DIRECTIVE: Reproduce the lines below word for word, omitting the pictures from your answer.

RECORDS PROVIDED:

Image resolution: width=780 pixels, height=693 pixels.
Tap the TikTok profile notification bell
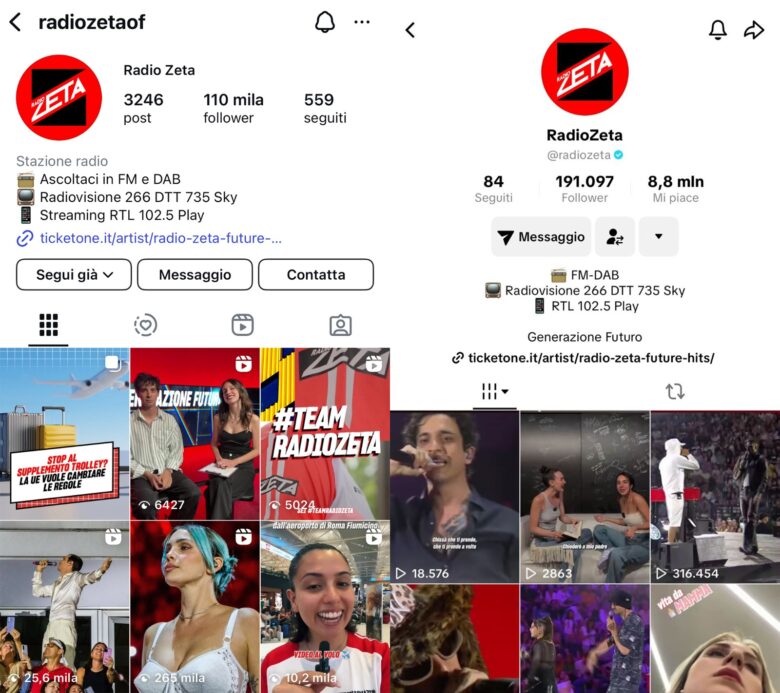[717, 30]
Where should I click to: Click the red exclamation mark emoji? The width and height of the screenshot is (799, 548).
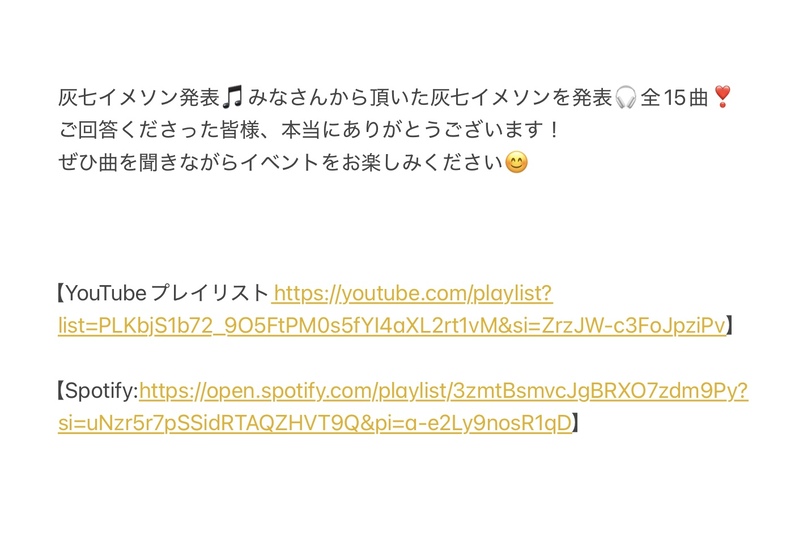(723, 97)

ANSWER TO THIS EXERCISE:
Image resolution: width=780 pixels, height=693 pixels.
Tap the TikTok profile notification bell
[717, 30]
Where should I click to: Click the red exclamation mark emoji? The width and height of the screenshot is (799, 548).
(723, 97)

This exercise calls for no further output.